2. The method according to claim 1, wherein the method further comprises:
inputting the initial dialogue text into the target dialogue model to generate t first characterization vectors, wherein the target dialogue model comprises an i-layer attention module, the first characterization vectors represent output results of the i-layer attention module, the target dialogue model sequentially outputs t participles in t time steps in an iterative loop mode, j+1th participles are determined by inputting the target dialogue model together with a j-th participle and a j-th historical information matrix output by the target dialogue model in a j+1th time step, the j-th historical information matrix is used for representing i key value pairs corresponding to the j-th time step, the i key value pairs are in one-to-one correspondence with the i-layer attention module, the t first characterization vectors are used for determining the undisturbed dialogue text composed of the t participles, i is an integer greater than or equal to 2, t is an integer greater than or equal to j+1, and j is an integer greater than or equal to 1;
Respectively inputting the t first characterization vectors into the target attribute classifier, determining t classification results, and updating a target history information matrix, wherein the target history information matrix represents a history information matrix corresponding to target words output by the target dialogue model after the target dialogue model is input, and the target words comprise words which are determined by the t classification results and do not accord with the target dialogue attributes;
and inputting the initial dialogue text into the target dialogue model, and determining t second characterization vectors by using the updated target history information matrix to generate the disturbed dialogue text, wherein the generation mode of the second characterization vectors is the same as that of the first characterization vectors.

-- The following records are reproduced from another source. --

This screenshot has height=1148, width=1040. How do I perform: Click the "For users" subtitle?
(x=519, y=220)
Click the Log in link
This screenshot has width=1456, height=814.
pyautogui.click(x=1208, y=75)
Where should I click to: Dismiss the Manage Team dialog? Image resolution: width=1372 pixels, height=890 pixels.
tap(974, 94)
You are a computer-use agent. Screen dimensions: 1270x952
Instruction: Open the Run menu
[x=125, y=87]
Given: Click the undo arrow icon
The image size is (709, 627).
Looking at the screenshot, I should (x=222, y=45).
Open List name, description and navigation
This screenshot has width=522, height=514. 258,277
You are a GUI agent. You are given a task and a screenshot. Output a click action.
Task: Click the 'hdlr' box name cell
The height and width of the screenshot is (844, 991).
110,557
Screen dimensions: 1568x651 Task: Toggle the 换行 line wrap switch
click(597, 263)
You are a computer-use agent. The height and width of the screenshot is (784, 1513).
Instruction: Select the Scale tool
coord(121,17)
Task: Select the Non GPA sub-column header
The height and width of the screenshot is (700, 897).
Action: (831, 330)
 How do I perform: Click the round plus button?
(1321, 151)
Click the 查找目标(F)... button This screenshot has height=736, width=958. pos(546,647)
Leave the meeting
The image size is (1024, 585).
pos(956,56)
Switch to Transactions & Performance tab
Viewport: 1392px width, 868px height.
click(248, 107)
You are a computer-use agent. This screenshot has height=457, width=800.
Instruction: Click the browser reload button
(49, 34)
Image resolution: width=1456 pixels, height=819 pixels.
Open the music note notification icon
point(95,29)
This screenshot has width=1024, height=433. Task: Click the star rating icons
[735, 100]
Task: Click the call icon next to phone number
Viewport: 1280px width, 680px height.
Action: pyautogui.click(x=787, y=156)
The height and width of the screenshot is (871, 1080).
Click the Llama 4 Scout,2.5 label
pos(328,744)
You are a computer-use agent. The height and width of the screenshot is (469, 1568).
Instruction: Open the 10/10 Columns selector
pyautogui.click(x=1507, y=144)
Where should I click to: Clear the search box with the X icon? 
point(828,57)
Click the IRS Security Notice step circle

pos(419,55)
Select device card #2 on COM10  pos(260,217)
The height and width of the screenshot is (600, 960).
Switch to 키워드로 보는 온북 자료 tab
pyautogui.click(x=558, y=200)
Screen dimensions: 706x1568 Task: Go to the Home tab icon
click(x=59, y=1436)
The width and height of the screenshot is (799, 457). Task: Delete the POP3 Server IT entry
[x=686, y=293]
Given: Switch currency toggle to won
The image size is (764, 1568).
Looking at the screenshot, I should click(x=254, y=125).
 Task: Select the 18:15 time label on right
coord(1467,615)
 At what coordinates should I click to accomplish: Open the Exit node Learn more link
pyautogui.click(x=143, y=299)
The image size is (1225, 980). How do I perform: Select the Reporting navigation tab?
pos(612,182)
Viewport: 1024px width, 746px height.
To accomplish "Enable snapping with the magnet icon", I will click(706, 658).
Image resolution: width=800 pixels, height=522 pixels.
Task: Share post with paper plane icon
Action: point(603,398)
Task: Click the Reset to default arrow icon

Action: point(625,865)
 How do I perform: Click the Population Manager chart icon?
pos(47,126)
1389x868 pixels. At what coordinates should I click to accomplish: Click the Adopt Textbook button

3. The method of claim 2, wherein the inputting the t first token vectors into the pre-trained target attribute classifier, determining t classification results, and updating a target history information matrix, respectively, comprises:
respectively inputting the t first characterization vectors into the target attribute classifier, and determining t loss parameters, wherein the t classification results are in one-to-one correspondence with the t loss parameters;
Determining a target loss parameter corresponding to an nth time step from the t loss parameters, wherein the target loss parameter represents a loss parameter which does not meet a preset loss condition, and n is a positive integer less than or equal to t;
and updating the target historical information matrix according to the target loss parameters.
4. A method according to claim 3, wherein said updating said target history information matrix according to said target loss parameter comprises:
acquiring an initial tensor allowing training;
determining the gradient of the target attribute classifier according to the target loss parameter, and training the initial tensor by utilizing the gradient until a target tensor is obtained, wherein the target tensor represents an updated value of the target historical information matrix;
and determining the sum value of the target historical information matrix and the target tensor as the updated target historical information matrix.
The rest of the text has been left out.